The Court of Appeal decision
The first issue
Firstly, the Court stated that no assumption could be made as to the nature of the guarantee based on the identity of the guarantor. What mattered was the wording used by the parties in the guarantee instrument. Furthermore, the fact that the Guarantor was a parent company not a bank was not significant in this context because the Guarantor clearly exercised a financing function that went beyond that which normally arose between parent and subsidiary. The fact that the Guarantor was a non-bank entity was no hindrance to it issuing a demand guarantee and, on construction, the words of the Guarantee favoured it being so.

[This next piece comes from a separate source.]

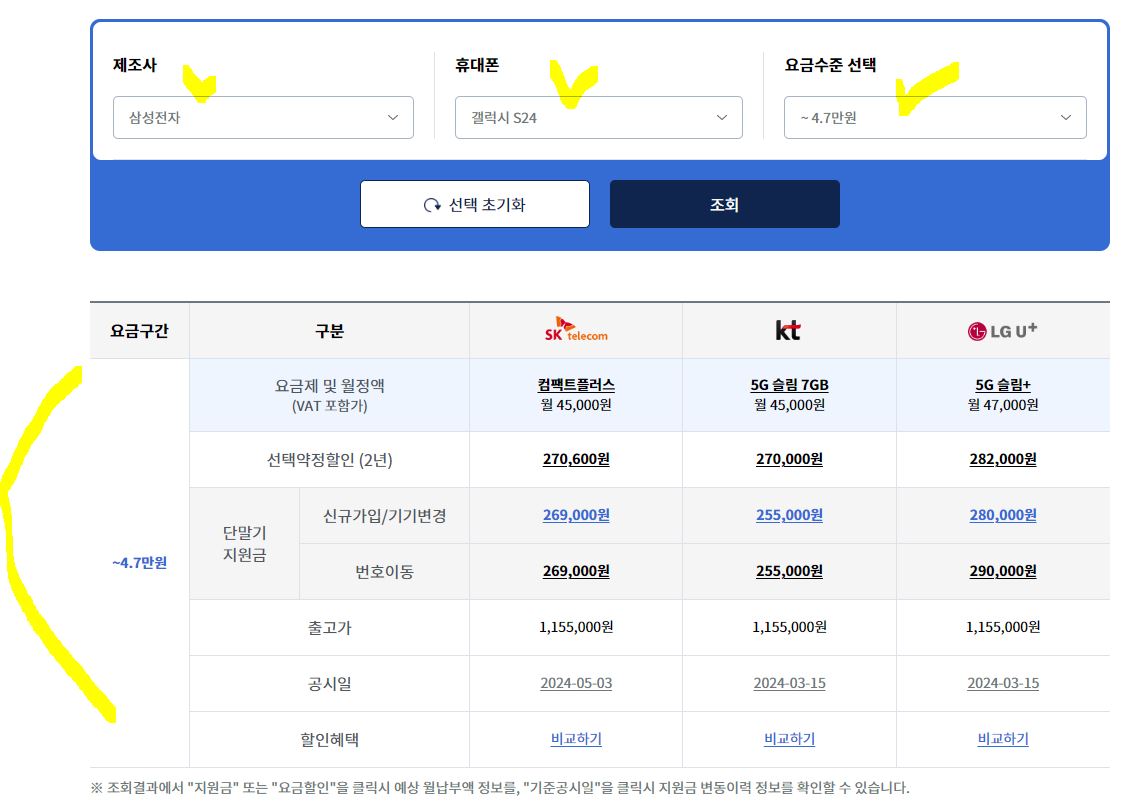1123x811 pixels.
Task: Click the dark blue 조회 button
Action: 724,204
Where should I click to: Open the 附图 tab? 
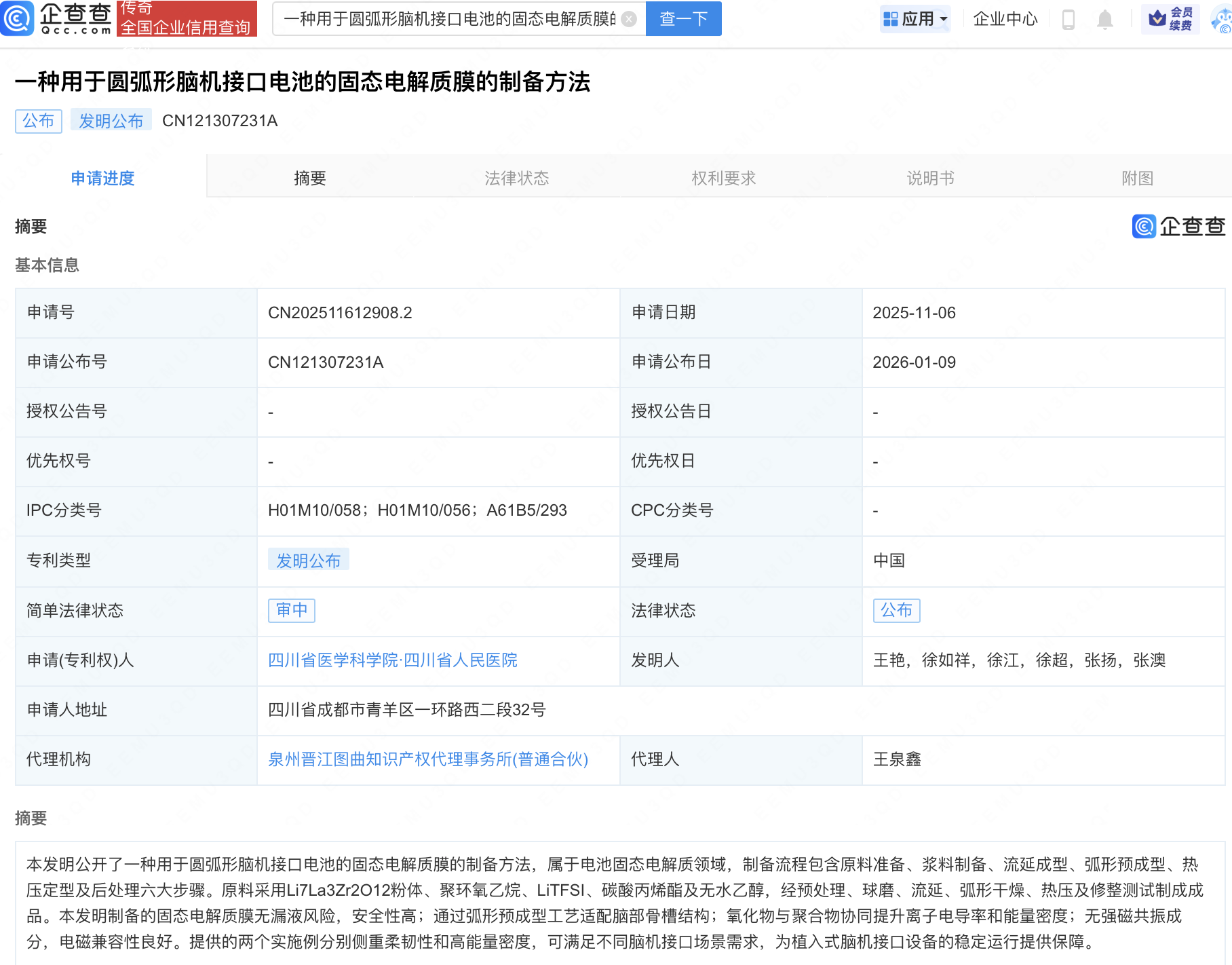[x=1137, y=177]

As to the language of the Guarantee, the Guarantor’s obligation under Clause 1 was described as being to “absolutely and unconditionally guarantee”. This wording supported the conclusion that it was a demand instrument; a condition to present a valid demand (in good faith) did not change the nature of an instrument, since this could be said of any obligation in any guarantee.
The Guarantee also expressly stated that the Guarantor was a primary obligor and “not merely as the surety” which went to the heart of the Guarantor’s obligation under Clause 1. It was also relevant that Clause 7(a) excluded the effect of any contractual dispute between the Builder and the Buyer on the Guarantor’s obligation to pay, which was the very thing that a surety guarantee would make a guarantor’s obligation dependent on.
The Guarantor argued that Clause 4, which entitled the Guarantor to withhold and defer payment pending publication of an arbitration award, was only consistent with a surety guarantee. However, the Court of Appeal stated that, if triggered, Clause 4 would merely render the obligation to pay conditional on the issuance of the award rather than on any underlying liability, irrespective of how the award was reached or of any subsequent challenges to it.
The Court of Appeal, therefore, allowed the appeal on this issue and held that the instrument was a demand guarantee.
The second issue
The Guarantor argued that Clause 4 would allow it to defer payment if there was a dispute prior to the demand even if arbitration was not commenced until after the demand had been made. It further described the 15-day time frame to commence arbitration as artificial and uncommercially short.
The Court of Appeal found nothing uncommercial about using a short timeframe to commence arbitration as it could be aimed at protecting cash flow. The clause was also clear in providing that it would be triggered only if arbitration was commenced prior to the Builder’s demand. Denying the Builder of its accrued right for payment would require clear language, which Clause 4 lacked.
Therefore, the Court of Appeal allowed the appeal on this point also.
The Court of Appeal’s decision is welcome for clarifying that, when construing the nature of a guarantee instrument, the language used by the parties is paramount and that there is an inherent risk in over-reliance on presumptions or preconceptions in this area. Those drafting and issuing guarantees should take note that they should choose their words carefully to ensure that the guarantee instrument correctly and clearly reflects the obligations that are being undertaken.